Now we define the *order convergence topology*, denoted by $\tau_o(P)$. By a *set filter* $\mathcal{F}$ on $P$ we mean a collection of subsets of $P$ such that:

 - $\emptyset \notin \mathcal{F}$;
 - $A, B\in \mathcal{F}$ implies $A\cap B\in \mathcal{F}$;
 - $U\in \mathcal{F}$, $U'\subseteq P$ and $U'\supseteq U$  implies $U'\in \mathcal{F}$.

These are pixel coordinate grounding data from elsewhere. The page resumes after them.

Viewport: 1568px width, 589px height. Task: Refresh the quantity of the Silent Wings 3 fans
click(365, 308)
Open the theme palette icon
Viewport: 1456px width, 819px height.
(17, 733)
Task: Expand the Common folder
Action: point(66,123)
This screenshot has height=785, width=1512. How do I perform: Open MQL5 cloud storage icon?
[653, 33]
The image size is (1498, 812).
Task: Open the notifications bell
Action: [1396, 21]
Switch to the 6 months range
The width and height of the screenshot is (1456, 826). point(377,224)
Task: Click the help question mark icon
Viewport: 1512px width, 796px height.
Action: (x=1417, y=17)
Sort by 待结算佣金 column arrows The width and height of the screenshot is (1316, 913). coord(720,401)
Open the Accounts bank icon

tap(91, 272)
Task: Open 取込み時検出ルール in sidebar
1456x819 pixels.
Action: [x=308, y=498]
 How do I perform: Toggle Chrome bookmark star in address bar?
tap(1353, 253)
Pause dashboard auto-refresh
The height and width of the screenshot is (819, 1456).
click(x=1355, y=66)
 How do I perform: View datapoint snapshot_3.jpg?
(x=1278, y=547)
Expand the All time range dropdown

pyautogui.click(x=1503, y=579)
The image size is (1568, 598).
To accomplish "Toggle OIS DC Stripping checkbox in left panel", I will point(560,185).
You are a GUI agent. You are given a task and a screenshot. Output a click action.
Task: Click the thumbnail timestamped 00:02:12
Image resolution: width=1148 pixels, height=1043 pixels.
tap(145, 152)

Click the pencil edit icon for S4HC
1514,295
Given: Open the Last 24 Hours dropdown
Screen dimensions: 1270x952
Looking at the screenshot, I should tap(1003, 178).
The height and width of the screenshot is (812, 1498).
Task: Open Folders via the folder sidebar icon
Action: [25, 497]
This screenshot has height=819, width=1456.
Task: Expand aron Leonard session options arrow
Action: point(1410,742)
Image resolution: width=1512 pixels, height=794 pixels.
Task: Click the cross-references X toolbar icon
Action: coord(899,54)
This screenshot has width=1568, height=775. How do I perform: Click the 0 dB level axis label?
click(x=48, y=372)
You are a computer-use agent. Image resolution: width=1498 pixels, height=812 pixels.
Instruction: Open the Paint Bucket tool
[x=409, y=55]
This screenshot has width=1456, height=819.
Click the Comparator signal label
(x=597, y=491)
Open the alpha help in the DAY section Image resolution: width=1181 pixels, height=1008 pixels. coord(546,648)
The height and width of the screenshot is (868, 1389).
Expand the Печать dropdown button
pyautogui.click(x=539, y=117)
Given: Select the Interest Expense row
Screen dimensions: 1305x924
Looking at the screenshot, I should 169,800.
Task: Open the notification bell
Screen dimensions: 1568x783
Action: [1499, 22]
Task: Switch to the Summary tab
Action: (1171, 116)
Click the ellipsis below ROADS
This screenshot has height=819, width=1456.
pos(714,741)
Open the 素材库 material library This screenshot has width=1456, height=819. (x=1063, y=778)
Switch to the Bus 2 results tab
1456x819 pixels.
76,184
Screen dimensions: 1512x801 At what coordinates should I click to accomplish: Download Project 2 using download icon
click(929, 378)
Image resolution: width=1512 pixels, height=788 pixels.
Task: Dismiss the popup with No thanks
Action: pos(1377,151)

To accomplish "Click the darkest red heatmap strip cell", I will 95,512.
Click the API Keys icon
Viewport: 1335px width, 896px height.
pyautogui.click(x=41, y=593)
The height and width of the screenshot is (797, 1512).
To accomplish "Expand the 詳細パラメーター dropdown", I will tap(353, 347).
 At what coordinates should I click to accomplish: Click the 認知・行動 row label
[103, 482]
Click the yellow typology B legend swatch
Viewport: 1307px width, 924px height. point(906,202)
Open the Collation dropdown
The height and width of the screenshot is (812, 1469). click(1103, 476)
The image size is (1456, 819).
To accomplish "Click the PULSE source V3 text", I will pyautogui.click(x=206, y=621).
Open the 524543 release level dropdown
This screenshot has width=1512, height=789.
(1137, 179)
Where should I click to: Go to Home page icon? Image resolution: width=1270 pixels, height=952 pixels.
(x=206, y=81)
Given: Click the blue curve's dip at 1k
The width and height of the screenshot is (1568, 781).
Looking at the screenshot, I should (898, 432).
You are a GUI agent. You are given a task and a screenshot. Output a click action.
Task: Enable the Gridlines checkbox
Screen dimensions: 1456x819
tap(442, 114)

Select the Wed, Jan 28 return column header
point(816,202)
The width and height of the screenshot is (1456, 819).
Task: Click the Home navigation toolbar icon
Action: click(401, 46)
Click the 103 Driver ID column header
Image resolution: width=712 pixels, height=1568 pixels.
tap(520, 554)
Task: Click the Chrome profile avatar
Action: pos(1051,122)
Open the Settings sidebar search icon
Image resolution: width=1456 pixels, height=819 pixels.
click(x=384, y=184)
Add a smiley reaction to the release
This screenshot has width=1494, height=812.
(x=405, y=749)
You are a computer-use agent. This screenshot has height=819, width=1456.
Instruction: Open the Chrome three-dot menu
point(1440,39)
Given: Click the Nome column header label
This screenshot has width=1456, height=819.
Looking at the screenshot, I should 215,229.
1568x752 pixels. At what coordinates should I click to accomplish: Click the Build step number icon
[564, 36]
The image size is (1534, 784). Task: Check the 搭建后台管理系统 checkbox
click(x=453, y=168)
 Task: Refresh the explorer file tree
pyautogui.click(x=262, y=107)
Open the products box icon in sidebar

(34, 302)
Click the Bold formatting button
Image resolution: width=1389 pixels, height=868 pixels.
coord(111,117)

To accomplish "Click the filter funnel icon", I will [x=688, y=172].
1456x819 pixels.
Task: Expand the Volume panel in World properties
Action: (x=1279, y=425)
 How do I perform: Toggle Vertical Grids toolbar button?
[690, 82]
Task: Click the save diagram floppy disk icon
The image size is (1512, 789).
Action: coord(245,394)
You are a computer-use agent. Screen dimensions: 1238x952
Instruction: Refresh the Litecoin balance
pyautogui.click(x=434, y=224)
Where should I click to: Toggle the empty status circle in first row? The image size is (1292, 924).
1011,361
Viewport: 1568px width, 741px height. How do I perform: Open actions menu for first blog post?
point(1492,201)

If $S\subseteq P$ we define $S^u= \{x\in P: x\geq s\text{ for all } s\in S\}$, and $S^l= \{x\in P: x\leq s\text{ for all } s\in S\}$. If $\cal{F}$ is a set filter, then we set ${\cal F}^u = \bigcup\{F^u: F\in \cal{F}\}$ and define ${\cal F}^l$ similarly. For $x\in P$ and ${\cal F}$ a set filter on $P$ we write $${\cal F}\to x \textrm{ iff } \bigwedge\cal{F}^u = x = \bigvee \cal{F}^l.$$

Then we set $\tau_o(P)=\{U\subseteq P: \textrm{ for any } x\in U \text{ and any filter }\mathcal{F} \text{ with } \mathcal{F}\to x \text{ we have } U\in \mathcal{F}\}$. It is not hard to verify that this defines a topology.

**Question**: Given any poset $(P,\leq)$, does $\tau_i(P)\subseteq \tau_o(P)$ hold?